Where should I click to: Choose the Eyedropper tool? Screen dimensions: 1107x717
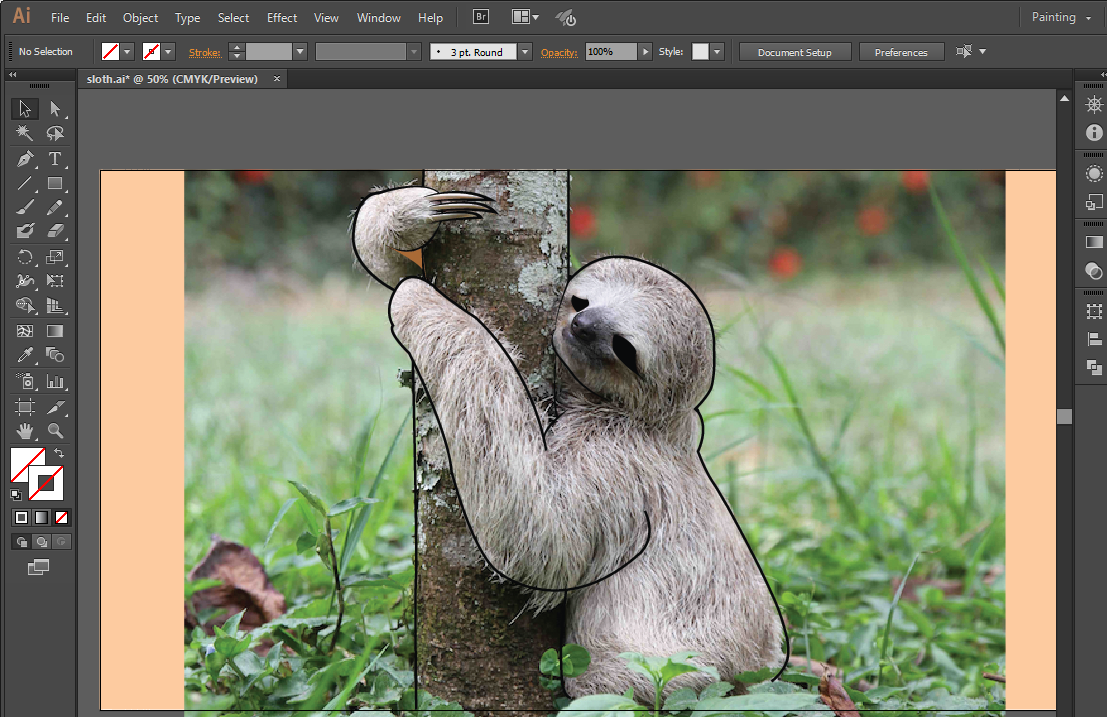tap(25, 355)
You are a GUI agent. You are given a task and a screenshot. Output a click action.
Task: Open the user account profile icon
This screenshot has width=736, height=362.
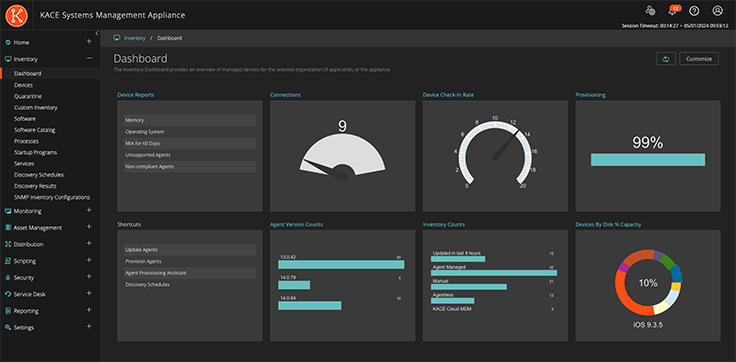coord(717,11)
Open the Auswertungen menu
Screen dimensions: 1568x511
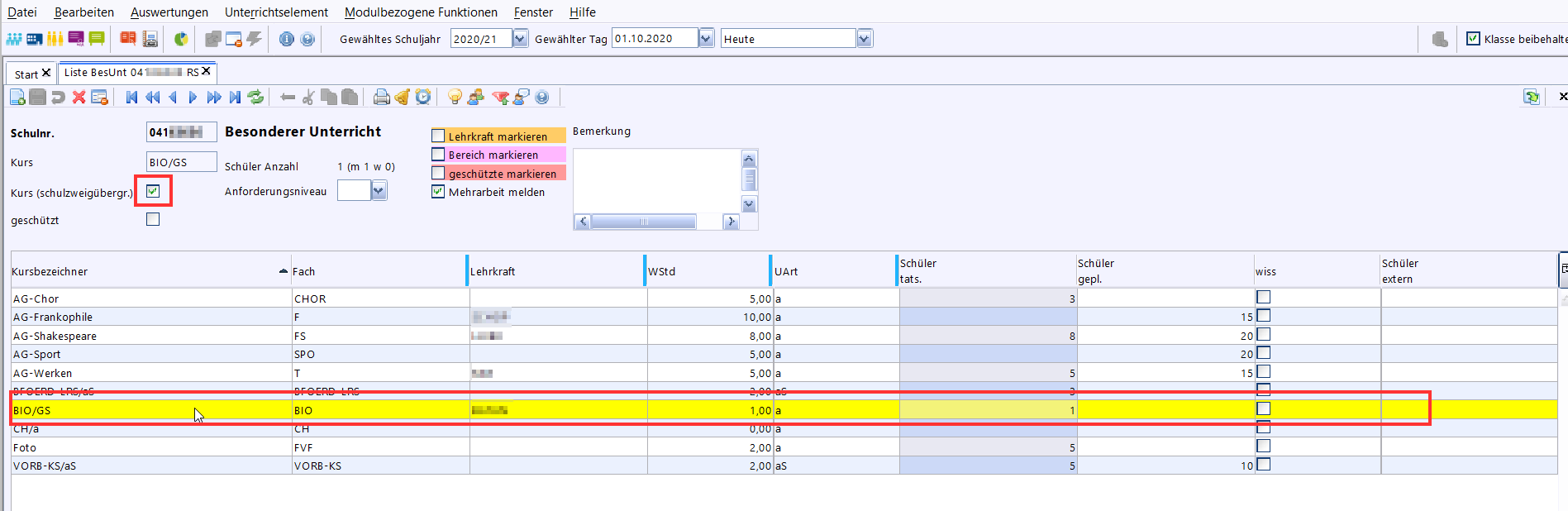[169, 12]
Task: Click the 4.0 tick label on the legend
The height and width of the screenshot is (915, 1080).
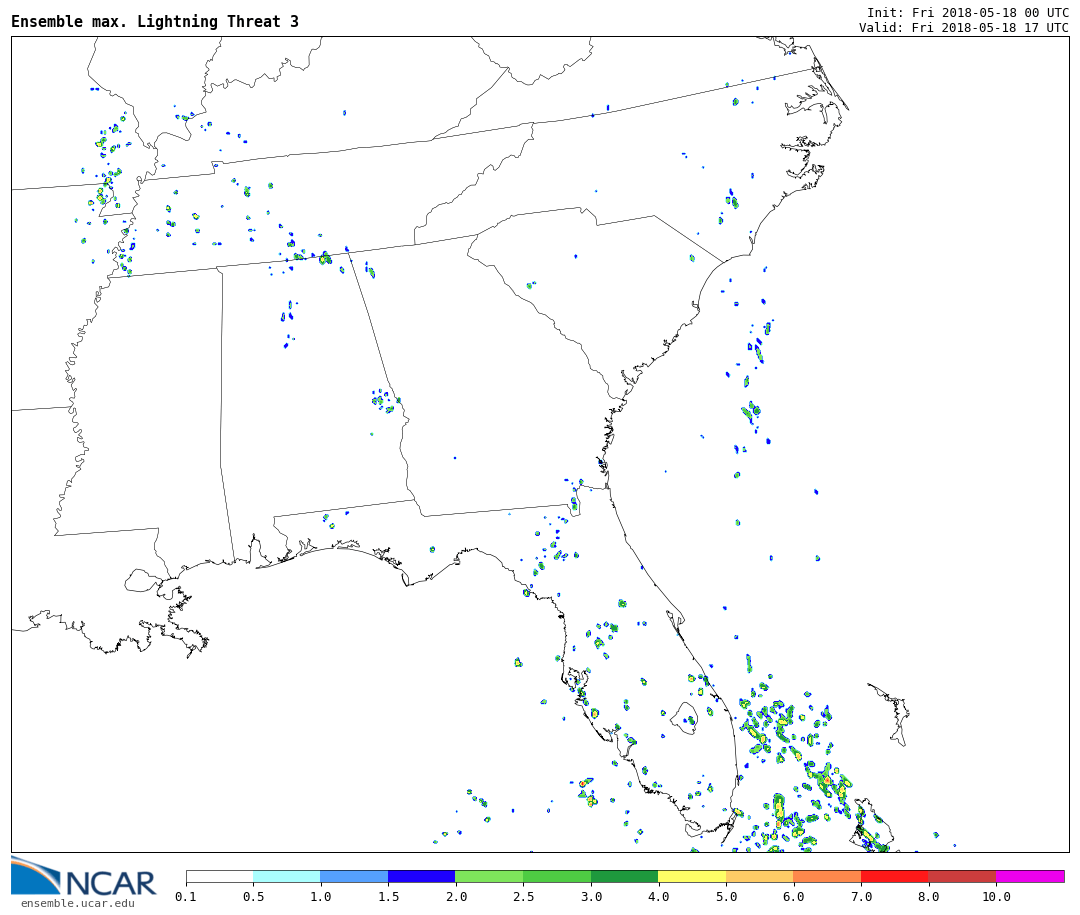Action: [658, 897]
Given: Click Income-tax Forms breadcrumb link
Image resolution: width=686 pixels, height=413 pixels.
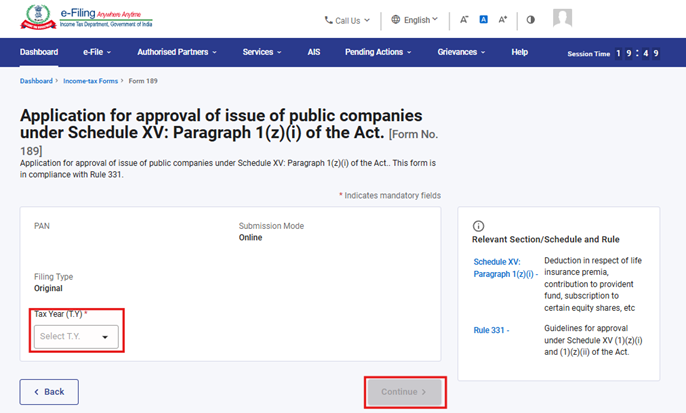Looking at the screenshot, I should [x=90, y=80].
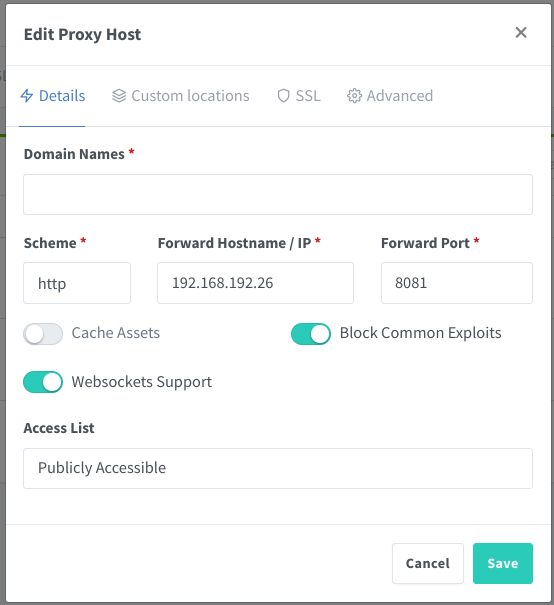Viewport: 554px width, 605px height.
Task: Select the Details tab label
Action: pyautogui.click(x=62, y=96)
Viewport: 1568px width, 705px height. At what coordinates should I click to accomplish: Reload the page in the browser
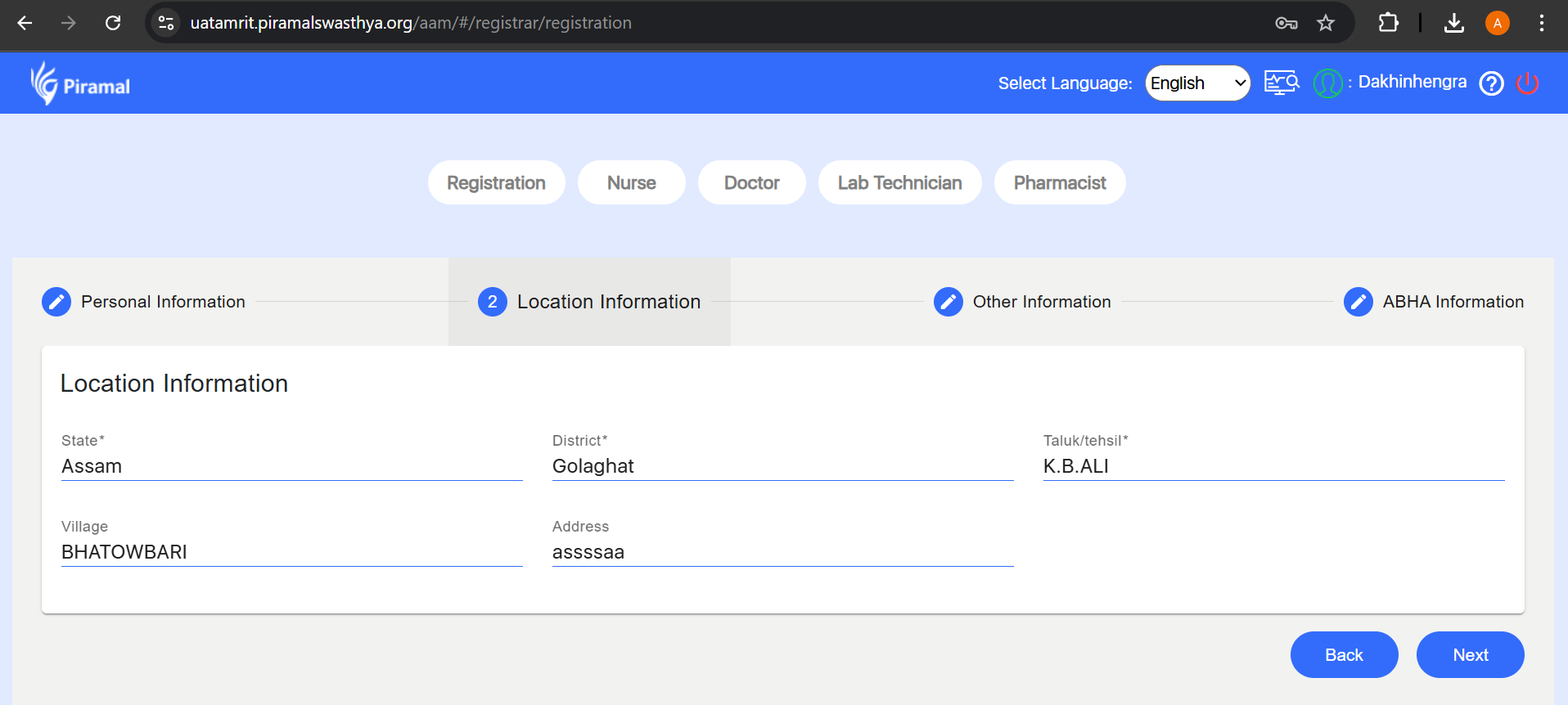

Work instruction:
Please repeat all of the data exactly, excluding images.

Solution to this task:
Where should I click to: Choose the Eyedropper tool? Screen dimensions: 1107x717
tap(25, 355)
You are a GUI agent. You are given a task and a screenshot. Output a click action.
Task: Open the user account profile icon
This screenshot has width=736, height=362.
coord(717,11)
Open the Auswertungen menu
Screen dimensions: 1568x511
[169, 12]
Task: Click the 4.0 tick label on the legend
The height and width of the screenshot is (915, 1080).
Action: [658, 897]
Given: Click Income-tax Forms breadcrumb link
Image resolution: width=686 pixels, height=413 pixels.
Looking at the screenshot, I should [x=90, y=80].
Viewport: 554px width, 605px height.
Task: Select the Details tab label
Action: pyautogui.click(x=62, y=96)
Viewport: 1568px width, 705px height. At what coordinates should I click to accomplish: Reload the page in the browser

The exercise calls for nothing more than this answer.